Pérdidas materiales y emocionales
El relato de Luz Marina no es un caso aislado. Manuela Orozco, otra residente de la zona, también sufrió pérdidas significativas. Manuela relató que su hogar fue invadido por el agua, que arrastró colchones, ropa, zapatos y electrodomésticos, dejando a su familia con muy pocos elementos esenciales. “Se perdieron los colchones, las cosas de la cocina, ropa zapatos, no se pudo recuperar sino un televisor y una cama”, comentó Manuela, visiblemente afectada por la situación. La devastación se extendió a muchas casas, donde el agua alcanzó niveles alarmantes, llegando hasta las rodillas de los residentes.

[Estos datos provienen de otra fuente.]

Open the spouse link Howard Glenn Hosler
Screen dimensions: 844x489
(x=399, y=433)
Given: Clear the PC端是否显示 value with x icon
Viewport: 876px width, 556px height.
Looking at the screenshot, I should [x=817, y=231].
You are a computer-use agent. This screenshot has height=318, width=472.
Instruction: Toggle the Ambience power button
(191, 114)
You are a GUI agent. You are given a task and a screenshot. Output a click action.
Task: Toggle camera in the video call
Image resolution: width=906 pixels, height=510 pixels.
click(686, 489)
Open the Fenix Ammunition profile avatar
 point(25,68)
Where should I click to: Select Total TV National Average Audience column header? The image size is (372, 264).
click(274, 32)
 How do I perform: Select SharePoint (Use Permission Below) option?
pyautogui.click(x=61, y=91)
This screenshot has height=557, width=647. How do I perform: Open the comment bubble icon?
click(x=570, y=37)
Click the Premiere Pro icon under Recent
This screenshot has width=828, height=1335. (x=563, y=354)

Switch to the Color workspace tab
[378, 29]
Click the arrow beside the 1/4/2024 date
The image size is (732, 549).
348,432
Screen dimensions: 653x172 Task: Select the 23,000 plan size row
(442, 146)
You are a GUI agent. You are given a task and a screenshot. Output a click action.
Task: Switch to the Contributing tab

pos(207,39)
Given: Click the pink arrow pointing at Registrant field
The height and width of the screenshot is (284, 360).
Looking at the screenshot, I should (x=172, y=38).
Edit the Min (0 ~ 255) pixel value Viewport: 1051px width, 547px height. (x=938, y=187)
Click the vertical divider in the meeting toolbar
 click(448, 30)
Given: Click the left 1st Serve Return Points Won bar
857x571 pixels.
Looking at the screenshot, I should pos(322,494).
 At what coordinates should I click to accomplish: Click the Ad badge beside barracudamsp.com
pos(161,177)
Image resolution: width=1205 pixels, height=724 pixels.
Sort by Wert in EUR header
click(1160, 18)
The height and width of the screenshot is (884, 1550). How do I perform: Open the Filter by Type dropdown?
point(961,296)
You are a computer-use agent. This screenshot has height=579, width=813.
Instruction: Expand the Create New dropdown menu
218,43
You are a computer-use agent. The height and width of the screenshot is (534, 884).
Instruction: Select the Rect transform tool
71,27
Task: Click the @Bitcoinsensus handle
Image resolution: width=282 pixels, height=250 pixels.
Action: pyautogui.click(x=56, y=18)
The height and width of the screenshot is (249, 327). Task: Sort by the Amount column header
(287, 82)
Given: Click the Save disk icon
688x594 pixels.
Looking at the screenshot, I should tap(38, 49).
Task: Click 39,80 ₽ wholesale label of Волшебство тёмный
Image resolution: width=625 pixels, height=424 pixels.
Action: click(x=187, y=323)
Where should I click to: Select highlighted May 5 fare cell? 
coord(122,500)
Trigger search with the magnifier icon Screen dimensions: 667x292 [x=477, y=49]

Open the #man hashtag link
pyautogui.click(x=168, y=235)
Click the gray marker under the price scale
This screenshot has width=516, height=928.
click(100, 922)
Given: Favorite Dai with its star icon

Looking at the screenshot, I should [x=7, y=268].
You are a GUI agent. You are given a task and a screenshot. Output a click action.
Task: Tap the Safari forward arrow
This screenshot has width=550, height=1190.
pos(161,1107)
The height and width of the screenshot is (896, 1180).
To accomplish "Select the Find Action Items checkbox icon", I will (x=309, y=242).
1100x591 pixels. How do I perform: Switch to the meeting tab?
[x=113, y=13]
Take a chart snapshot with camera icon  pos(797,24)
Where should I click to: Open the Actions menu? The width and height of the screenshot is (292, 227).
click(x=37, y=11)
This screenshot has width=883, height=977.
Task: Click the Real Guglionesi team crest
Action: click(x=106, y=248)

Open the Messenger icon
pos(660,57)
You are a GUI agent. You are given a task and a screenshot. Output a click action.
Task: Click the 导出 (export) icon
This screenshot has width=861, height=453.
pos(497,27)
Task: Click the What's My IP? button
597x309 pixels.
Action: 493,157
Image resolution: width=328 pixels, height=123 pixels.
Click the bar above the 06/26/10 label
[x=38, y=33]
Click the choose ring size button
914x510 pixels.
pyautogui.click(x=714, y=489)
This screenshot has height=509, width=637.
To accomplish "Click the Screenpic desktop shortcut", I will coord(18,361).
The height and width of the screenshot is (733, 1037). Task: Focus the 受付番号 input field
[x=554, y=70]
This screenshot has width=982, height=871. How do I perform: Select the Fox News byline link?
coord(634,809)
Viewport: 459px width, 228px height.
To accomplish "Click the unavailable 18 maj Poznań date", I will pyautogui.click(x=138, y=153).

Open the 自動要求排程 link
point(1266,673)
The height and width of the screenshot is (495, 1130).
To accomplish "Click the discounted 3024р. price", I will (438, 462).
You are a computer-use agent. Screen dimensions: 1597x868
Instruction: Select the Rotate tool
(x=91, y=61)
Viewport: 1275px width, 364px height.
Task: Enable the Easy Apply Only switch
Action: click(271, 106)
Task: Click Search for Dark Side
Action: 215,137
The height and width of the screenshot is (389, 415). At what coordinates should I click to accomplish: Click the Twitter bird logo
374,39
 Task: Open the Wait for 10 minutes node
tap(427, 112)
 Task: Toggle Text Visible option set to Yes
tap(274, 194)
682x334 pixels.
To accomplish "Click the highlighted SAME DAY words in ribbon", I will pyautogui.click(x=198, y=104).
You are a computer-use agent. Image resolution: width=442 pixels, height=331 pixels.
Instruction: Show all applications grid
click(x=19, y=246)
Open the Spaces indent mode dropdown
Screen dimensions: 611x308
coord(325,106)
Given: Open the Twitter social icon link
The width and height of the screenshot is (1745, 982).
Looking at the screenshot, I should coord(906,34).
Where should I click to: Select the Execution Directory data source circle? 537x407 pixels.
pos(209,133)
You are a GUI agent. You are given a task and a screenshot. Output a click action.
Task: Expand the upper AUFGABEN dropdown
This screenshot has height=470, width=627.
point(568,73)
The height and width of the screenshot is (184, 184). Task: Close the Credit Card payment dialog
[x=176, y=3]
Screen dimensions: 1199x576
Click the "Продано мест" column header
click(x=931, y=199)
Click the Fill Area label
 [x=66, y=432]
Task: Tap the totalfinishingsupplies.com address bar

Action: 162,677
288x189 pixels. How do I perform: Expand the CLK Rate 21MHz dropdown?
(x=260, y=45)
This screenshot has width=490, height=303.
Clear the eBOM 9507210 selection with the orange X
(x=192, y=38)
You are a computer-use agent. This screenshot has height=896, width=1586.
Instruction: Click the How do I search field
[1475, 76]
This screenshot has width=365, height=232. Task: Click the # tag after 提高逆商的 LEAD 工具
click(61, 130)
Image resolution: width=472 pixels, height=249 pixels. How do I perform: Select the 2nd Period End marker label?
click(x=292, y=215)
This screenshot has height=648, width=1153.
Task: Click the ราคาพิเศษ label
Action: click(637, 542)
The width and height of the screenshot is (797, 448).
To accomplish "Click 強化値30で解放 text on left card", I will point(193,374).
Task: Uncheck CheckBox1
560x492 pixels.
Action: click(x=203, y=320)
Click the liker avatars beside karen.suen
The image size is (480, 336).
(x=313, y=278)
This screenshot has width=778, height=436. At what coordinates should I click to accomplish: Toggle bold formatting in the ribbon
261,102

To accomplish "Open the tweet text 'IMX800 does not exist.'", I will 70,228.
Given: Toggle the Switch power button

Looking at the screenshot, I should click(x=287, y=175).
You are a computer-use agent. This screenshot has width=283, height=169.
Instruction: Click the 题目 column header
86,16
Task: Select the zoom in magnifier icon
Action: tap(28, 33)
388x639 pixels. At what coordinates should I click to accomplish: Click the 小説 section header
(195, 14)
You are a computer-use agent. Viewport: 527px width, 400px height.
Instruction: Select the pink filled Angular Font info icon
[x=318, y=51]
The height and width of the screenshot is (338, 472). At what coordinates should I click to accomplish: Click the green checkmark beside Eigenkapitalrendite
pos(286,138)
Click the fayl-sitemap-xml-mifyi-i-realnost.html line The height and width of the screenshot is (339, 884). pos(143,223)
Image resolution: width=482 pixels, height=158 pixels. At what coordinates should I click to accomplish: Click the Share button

La respuesta de la comunidad
Los ciudadanos de Manrique han hecho un llamado solidario, pidiendo ayuda a la comunidad y a las autoridades locales. La situación es crítica, y muchos hogares han quedado completamente desprovistos de lo básico. Las familias afectadas están buscando asistencia humanitaria para poder reconstruir sus vidas tras esta tragedia. La comunidad ha mostrado un fuerte sentido de unidad, intentando apoyarse mutuamente en estos momentos difíciles.
La emergencia ha dejado un panorama desolador en Manrique, donde muchas familias ahora enfrentan la incertidumbre sobre su futuro inmediato. La recuperación de sus hogares y la reposición de sus pertenencias se ha convertido en una prioridad, pero también en un desafío monumental. La solidaridad de la comunidad y la respuesta de las autoridades serán cruciales para ayudar a estas familias a levantarse de las cenizas de esta calamidad.
El desbordamiento de la quebrada ha sido un recordatorio de la vulnerabilidad de las comunidades ante fenómenos naturales. Las historias de Luz Marina y Manuela son solo dos ejemplos de un sufrimiento colectivo que requiere atención y acción inmediata. La emergencia en Manrique Jardín no solo es una tragedia individual, sino un llamado a la acción para todos aquellos que puedan ofrecer su ayuda y apoyo.